Paul Robertson (architect of the implementation that started as RCL
[Robertson Common Lisp] and later was bought by Symbolics to become
CLOE, a native 386-based Common Lisp for application deployment) once
argued to me that it was a misdesign in Common Lisp that it doesn't
expose the difference between functions and closures, and that people
who are cons-conscious would trust the language more if it had an 
operator that was guaranteed to not cons (but would err rather than
capturing a free variable) and a different one that might cons (to
highlight the capture of free variables).  This is probably as offensive
to functional language people as a Lisp1 is, but I think he had a good
point.  To we who use closures a lot, and who trust the GC, we like to
slip fluidly between the two styles without renaming the operator.  But
there are people who either don't use Lisp or use it only under strict
rules of cons-avoidance who might really appreciate operators that were
guaranteed not to capture, as in:
  (proc (x y) (+ x y)) ;works ok
  (proc (x y) (+ x y z)) ; NOT ok because z is free
In this way, it would be no runtime overhead to make use this function.
While
  (closure (x y) (+ x y z)) 
would alert the programmer visually to what some might think an unusual
situation, that is, that a free variable is being captured.
From: Matthew D Swank
Subject: Re: Questions about AMOP
Date: 
Message-ID: <pan.2006.06.10.08.02.50.851162@c.net>
On Sat, 10 Jun 2006 04:19:11 +0000, Kent M Pitman wrote:

> Paul Robertson 
..
> once argued to me that it was a misdesign in Common Lisp that it doesn't
> expose the difference between functions and closures, and that people
> who are cons-conscious would trust the language more if it had an 
> operator that was guaranteed to not cons (but would err rather than
> capturing a free variable) and a different one that might cons (to
> highlight the capture of free variables).  This is probably as offensive
> to functional language people as a Lisp1 is, but I think he had a good
> point.  To we who use closures a lot, and who trust the GC, we like to
> slip fluidly between the two styles without renaming the operator.  But
> there are people who either don't use Lisp or use it only under strict
> rules of cons-avoidance who might really appreciate operators that were
> guaranteed not to capture, as in:
>   (proc (x y) (+ x y)) ;works ok
>   (proc (x y) (+ x y z)) ; NOT ok because z is free
> In this way, it would be no runtime overhead to make use this function.
> While
>   (closure (x y) (+ x y z)) 
> would alert the programmer visually to what some might think an unusual
> situation, that is, that a free variable is being captured.
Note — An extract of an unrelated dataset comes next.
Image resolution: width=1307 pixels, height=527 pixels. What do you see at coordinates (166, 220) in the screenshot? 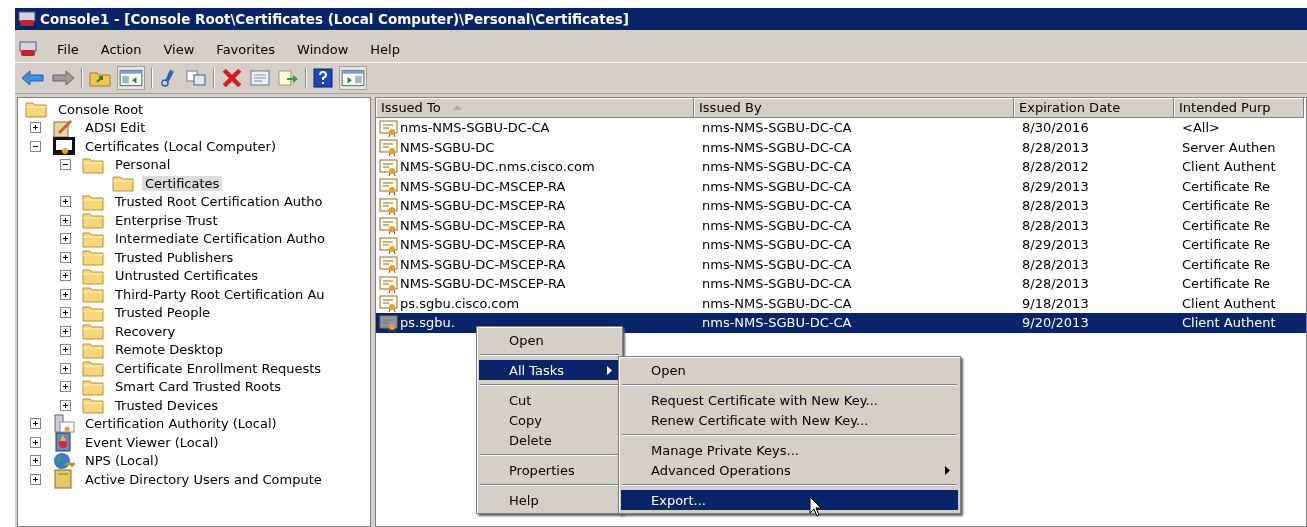
I see `tree-item: Enterprise Trust` at bounding box center [166, 220].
Though it doesn't provide the syntactic queues above, it would seem a
less violent alteration of the language to simply provide 'proc and
'closure as "sanctioned" subtypes of 'function, and make them available
for declarations and compiler warnings.  Then, provide some magic
incantation about how functions w/o free vars will be of type 'proc, they
won't cons, and you can go on pretending you're programming in Algol.

Not that anything in Lisp gets standardized anymore.

Matt 

-- 
"You do not really understand something unless you can
 explain it to your grandmother." — Albert Einstein.
From: Matthew D Swank
Subject: Re: Questions about AMOP
Date: 
Message-ID: <pan.2006.06.10.13.15.36.138012@c.net>
On Sat, 10 Jun 2006 03:02:52 -0500, Matthew D Swank wrote:

> queues
:s/queues/cues

-- 
"You do not really understand something unless you can
 explain it to your grandmother." — Albert Einstein.